Riportiamo una serie di articoli apparsi nella Rubrica Diritto&Internet curata dall'avv. Andrea Lisi (Studio Associato D.&L. e ospitata sul Corriere delle Telecomunicazioni - ed. Edicomp Holding S.p.A. , Roma)

 

Alla lente il decreto sul commercio elettronico: I parte

Con l’entrata in vigore, lo scorso 14 maggio 2003, del Decreto Legislativo 9 aprile 2003, n. 70 (G.U. 14.04.2003, S. O. n. 61) l’Italia, con il suo consueto ritardo, ha dato finalmente attuazione alla Direttiva 2000/31/CE “relativa a taluni aspetti giuridici dei servizi della società dell’informazione, in particolare il commercio elettronico, nel mercato interno”. In questa nostra rubrica abbiamo già avuto modo di segnalare come tale decreto – che va ad arricchire il già composito panorama normativo del settore - abbia sostanzialmente seguito le linee guida indicate dal legislatore comunitario nella Direttiva n. 31 del 2000 evidenziando, sia pur brevemente, quei pochi aspetti che, al contrario, possono dirsi innovativi.

Sembra opportuno oggi, a distanza di oramai sei mesi dall’entrata in vigore del menzionato decreto, soffermarci, con una serie di quattro interventi, sul testo del provvedimento in parola per meglio analizzarne il contenuto e per una più dettagliata analisi dei principi ad esso sottesi e, quindi, predisporre una breve Guida per l’operatore economico della Società dell’Informazione.

Come noto, il decreto n. 70/2003 è diretto a promuovere la libera circolazione dei servizi della società dell’informazione fra i quali occupa un ruolo di primo piano il commercio elettronico.
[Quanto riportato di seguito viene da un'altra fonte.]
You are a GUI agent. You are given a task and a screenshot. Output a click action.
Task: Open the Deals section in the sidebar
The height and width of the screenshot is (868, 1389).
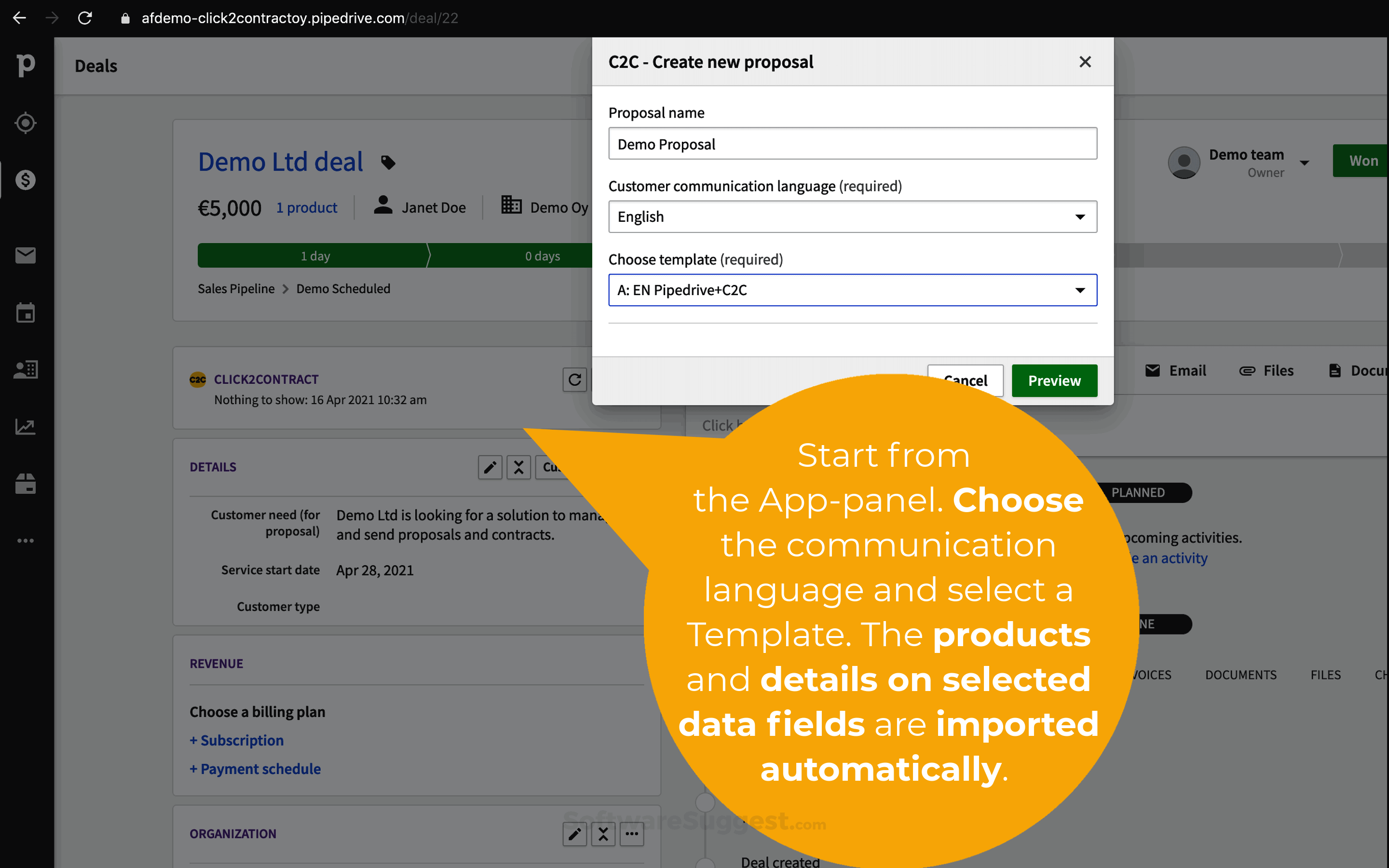tap(25, 180)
Tali servizi, definiti all’art. 2 del decreto, altro non sono che tutta una serie di attività economiche svolte on-line e delle quali più innanzi si dirà con maggiore precisione.

Il legislatore indica puntualmente quei settori che esulano dall’ambito di applicazione del decreto: si tratta - tra gli altri - dei rapporti fra contribuenti ed Amministrazione finanziaria, delle questioni relative al diritto alla riservatezza (regolamentate dalla legge n. 675/1996 e da gennaio dal Codice), delle intese restrittive della concorrenza, di talune modalità di esercizio delle attività dei notai, della rappresentanza e della difesa processuali, dei giochi d’azzardo (nei limiti in cui sono ammessi), delle disposizioni comunitarie e nazionali sulla tutela della salute pubblica e dei consumatori. Sempre con riferimento al campo di applicazione del decreto, occorre altresì precisare che esso regolamenta i servizi della Società dell’Informazione forniti da prestatori stabiliti sul territorio italiano. Si tratta di un aspetto particolarmente importante poiché segna l’adesione del nostro legislatore al c.d. “principio del Paese di origine”, espressamente fatto proprio dalla Direttiva 2000/31/CE. Secondo questo principio – che si riferisce al settore della responsabilità per fatto illecito, del B2B e del diritto della concorrenza - un operatore è tenuto al rispetto delle sole norme del Paese nel quale è stabilito anche se la sua attività si rivolge verso altri Stati membri dell’Unione Europea.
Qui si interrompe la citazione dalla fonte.